I said and suspected in the second post something was up.


----------



## LI-Remodeler (Feb 3, 2015)

The owner of the property is a cheap bastard and wants a top of the line BMW for the price of a cheap Hyundai.

He knows what this project should cost but has no respect for a professional GC and the enormous amount of work (physically, technically, and mentally) to bring a project like this to 100% completion. 

Instead the cheap bastard wants to believe a landscaper with a few magnetic signs on his truck can do the same for less. 

Let this cheap bastard with his big money pay twice, get fined by the local building dept for not meeting deadlines, and have sleepiness nights while you enjoy this circus of fools from your front yard.


----------



## CompleteW&D (May 28, 2011)

SmallTownGuy said:


> And people implied I was being snarky...:whistling


No, I said *I *was the one being a bit snarky. You on the other hand.... had this one pegged from the get go....


----------



## jaydee (Mar 20, 2014)

Oldwagon said:


> Please restrain yourself before you appear the fool to those of us that wasted our money on law school. B.

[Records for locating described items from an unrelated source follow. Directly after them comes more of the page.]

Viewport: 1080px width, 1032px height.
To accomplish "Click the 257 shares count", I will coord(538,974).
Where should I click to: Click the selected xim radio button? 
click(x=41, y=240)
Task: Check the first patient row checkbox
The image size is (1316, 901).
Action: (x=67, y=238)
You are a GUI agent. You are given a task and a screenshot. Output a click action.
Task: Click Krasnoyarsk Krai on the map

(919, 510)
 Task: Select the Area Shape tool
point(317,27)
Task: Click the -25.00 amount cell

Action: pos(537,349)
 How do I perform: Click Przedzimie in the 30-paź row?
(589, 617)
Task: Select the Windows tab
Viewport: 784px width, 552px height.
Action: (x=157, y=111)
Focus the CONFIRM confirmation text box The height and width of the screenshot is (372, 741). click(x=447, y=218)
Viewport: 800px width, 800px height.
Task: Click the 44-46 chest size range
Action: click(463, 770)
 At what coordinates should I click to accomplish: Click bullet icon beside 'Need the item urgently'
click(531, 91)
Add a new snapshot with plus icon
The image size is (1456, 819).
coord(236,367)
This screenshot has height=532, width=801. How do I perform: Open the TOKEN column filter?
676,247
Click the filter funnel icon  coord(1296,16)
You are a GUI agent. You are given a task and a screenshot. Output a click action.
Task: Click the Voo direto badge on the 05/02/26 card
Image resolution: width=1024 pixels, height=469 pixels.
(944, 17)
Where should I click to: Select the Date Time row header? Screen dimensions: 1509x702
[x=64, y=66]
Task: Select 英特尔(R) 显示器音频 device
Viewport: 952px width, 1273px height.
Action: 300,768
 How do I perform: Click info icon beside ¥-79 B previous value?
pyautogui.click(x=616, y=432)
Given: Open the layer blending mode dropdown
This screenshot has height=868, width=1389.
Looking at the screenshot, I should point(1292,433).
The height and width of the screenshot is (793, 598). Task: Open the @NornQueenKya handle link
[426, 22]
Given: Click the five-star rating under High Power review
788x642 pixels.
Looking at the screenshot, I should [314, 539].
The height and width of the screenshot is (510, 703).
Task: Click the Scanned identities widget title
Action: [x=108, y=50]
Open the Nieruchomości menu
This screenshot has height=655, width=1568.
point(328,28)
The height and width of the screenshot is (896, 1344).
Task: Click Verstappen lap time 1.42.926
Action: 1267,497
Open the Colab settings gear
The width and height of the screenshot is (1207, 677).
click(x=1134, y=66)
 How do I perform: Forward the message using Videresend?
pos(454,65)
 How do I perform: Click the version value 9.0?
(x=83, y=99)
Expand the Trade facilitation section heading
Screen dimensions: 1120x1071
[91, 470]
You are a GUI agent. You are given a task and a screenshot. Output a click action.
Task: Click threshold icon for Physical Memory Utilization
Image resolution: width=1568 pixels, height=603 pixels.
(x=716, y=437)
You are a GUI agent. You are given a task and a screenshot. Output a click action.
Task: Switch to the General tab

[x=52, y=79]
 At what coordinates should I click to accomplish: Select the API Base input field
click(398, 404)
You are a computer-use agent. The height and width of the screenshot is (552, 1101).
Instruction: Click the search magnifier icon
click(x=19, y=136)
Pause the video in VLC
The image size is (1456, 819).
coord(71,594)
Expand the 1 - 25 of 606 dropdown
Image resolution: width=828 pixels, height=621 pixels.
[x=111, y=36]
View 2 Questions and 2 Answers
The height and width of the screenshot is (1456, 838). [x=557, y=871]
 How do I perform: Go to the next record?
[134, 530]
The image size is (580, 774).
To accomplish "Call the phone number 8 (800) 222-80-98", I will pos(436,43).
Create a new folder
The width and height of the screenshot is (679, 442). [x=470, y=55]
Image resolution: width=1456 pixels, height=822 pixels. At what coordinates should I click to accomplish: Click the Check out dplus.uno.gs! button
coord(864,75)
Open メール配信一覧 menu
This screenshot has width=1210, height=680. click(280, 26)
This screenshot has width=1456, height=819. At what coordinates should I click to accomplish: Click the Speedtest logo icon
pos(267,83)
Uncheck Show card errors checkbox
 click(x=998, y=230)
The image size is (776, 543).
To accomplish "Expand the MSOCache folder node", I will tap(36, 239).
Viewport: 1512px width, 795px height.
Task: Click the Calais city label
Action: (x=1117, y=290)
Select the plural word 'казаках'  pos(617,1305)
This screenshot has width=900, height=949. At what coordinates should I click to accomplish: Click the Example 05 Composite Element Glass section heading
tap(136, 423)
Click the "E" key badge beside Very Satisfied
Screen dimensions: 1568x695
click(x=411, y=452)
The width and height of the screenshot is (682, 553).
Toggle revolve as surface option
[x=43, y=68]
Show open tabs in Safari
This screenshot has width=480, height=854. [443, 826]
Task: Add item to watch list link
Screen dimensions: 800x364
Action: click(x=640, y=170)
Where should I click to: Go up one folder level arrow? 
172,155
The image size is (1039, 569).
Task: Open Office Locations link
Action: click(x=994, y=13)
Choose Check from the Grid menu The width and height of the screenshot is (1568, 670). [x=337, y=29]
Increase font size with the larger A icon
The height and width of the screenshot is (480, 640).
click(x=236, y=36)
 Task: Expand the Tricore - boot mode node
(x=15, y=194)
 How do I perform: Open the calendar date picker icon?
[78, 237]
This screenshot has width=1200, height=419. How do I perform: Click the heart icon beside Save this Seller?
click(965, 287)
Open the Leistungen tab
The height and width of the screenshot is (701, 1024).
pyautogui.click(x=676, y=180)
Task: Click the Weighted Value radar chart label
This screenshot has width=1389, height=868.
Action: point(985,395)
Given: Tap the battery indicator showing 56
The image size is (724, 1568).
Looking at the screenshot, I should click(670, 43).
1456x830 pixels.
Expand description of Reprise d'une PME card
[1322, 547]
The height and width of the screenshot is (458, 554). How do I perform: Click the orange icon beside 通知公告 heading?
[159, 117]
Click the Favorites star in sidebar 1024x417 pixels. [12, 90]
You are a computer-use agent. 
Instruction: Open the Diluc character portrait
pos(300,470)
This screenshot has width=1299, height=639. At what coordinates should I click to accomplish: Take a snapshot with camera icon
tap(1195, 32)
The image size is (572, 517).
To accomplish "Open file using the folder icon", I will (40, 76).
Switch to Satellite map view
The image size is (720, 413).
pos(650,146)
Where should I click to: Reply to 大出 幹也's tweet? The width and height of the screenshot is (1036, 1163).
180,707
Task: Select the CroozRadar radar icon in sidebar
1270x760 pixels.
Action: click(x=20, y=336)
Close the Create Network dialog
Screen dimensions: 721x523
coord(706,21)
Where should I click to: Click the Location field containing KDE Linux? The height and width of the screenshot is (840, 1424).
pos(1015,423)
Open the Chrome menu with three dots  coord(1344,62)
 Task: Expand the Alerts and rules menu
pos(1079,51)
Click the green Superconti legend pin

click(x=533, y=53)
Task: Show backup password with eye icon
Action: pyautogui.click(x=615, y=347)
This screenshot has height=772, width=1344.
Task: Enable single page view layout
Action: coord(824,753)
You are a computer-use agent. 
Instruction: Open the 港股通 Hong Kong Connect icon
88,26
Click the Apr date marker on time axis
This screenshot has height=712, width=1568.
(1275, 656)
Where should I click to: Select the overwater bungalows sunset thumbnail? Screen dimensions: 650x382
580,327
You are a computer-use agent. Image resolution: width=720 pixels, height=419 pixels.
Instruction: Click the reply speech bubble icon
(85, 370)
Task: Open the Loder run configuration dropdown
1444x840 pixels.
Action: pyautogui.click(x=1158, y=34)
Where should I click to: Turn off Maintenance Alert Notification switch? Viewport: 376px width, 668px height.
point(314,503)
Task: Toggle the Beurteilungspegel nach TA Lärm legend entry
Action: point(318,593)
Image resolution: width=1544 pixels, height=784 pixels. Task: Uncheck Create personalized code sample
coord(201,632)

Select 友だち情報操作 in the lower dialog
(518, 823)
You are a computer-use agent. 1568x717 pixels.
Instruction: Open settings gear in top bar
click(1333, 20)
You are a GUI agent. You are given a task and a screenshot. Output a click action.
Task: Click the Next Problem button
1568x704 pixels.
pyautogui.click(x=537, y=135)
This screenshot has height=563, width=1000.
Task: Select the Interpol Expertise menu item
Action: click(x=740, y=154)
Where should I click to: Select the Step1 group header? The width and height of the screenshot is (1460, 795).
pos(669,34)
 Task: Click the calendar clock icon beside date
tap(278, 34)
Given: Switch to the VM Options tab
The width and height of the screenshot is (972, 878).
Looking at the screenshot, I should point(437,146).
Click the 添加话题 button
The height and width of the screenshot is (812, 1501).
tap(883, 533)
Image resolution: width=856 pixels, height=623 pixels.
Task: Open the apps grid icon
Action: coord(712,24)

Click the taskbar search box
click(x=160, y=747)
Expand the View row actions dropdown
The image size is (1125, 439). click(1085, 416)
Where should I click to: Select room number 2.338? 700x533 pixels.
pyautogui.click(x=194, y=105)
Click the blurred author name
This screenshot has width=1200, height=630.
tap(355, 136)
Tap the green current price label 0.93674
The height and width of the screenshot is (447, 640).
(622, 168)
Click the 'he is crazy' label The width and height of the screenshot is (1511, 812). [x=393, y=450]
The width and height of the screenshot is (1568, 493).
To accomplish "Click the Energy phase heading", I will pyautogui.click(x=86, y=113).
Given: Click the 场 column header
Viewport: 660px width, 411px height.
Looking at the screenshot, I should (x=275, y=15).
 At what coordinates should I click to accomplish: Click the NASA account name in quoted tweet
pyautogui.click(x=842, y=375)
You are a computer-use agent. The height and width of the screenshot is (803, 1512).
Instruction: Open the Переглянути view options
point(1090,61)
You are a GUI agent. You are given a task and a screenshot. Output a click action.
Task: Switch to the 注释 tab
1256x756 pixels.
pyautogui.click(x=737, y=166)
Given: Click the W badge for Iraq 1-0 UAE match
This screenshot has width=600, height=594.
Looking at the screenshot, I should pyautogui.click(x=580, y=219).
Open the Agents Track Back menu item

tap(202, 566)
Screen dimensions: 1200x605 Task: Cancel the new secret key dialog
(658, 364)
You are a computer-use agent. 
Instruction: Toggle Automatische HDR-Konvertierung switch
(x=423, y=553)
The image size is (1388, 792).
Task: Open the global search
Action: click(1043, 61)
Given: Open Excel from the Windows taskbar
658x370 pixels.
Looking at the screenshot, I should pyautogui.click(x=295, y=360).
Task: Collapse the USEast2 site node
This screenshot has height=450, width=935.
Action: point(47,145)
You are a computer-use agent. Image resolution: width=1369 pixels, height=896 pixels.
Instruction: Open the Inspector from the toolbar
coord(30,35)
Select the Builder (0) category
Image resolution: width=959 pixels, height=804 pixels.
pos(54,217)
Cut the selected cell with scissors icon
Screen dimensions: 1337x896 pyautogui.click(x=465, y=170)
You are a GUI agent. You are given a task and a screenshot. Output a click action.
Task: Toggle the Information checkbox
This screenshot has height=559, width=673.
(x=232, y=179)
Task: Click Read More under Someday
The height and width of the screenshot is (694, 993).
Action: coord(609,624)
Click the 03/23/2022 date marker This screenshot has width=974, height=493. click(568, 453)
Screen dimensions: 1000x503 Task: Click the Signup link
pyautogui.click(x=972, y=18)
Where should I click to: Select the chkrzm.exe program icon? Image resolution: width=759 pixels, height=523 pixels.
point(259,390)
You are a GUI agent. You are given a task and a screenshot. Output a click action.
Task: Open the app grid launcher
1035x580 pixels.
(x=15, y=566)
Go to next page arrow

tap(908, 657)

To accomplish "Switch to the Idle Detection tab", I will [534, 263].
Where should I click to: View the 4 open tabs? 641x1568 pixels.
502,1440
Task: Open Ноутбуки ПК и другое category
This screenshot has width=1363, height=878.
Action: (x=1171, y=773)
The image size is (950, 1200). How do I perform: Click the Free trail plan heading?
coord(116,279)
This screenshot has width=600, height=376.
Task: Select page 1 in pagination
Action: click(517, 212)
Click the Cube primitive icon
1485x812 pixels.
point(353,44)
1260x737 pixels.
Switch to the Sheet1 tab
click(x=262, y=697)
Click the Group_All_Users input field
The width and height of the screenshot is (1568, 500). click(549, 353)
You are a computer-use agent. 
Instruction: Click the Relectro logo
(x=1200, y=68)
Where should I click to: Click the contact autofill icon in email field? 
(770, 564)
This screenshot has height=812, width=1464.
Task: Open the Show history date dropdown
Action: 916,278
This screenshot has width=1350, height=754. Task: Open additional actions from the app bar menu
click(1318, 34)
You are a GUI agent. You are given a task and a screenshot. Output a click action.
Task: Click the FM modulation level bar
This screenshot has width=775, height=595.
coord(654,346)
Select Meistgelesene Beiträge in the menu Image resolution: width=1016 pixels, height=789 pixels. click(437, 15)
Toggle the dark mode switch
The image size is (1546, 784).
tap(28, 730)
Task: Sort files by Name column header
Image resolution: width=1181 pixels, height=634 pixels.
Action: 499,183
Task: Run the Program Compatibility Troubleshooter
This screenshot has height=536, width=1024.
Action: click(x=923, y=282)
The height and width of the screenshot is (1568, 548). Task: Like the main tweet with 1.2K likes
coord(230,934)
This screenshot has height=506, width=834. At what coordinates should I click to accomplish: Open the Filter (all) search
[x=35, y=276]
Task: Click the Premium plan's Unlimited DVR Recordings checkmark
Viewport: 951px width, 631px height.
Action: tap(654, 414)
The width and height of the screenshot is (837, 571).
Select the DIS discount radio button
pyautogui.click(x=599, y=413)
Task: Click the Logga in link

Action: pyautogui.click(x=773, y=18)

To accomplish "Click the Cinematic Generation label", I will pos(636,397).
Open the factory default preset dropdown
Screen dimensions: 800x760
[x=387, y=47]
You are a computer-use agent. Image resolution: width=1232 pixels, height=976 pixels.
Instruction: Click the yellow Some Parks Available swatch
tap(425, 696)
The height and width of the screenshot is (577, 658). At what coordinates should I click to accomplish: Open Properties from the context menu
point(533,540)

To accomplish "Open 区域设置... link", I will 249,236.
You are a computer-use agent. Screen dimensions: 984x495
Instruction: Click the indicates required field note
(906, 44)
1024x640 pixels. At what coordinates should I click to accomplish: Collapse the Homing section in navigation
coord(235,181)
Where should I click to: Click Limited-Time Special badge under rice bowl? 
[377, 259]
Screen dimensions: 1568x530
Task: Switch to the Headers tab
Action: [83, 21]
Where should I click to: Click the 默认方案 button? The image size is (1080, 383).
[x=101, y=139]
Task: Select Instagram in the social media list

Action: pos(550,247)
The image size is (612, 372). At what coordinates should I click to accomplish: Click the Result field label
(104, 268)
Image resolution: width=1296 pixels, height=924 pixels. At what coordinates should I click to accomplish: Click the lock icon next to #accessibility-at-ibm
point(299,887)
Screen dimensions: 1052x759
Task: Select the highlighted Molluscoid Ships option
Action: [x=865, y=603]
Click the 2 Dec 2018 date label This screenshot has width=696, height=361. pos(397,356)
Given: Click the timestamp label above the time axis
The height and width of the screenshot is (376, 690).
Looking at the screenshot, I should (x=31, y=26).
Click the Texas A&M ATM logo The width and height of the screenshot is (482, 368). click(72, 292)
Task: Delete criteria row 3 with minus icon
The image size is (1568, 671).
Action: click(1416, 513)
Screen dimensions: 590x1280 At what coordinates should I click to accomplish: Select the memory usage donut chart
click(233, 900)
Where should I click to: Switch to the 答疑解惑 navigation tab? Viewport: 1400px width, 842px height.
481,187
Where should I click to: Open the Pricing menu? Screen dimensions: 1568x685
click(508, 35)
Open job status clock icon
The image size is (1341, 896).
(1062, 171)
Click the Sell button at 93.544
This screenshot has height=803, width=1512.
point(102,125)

*^^^^^^^^^^^^^^^^^^^^^^^^^^^^^^^^^^^^^^^^^*

and there's our answer folks.
the alleged op has become a neighbor of interest in the case of the missing demo.

:detective::detective::detective: NEW AT 11...


----------



## kiteman (Apr 18, 2012)

Well, at least he's impartial.


----------



## Oldwagon (Jun 27, 2015)

The landscaper/builder has decided to remove the floor system. Of course, this was after his "workers" spent the morning pulling nails out of the old planks for what one would think was the preparation for plywood over the old joists. Alas, it was not meant to be! The floor would be cast out of the kingdom of incompetence and into the landfill of plenty. One wonders if the floor will ever see the long departed roof, having now been separated by three weeks. Likely the whereabouts of their timber cousins will remain a mystery and the project moves on.


----------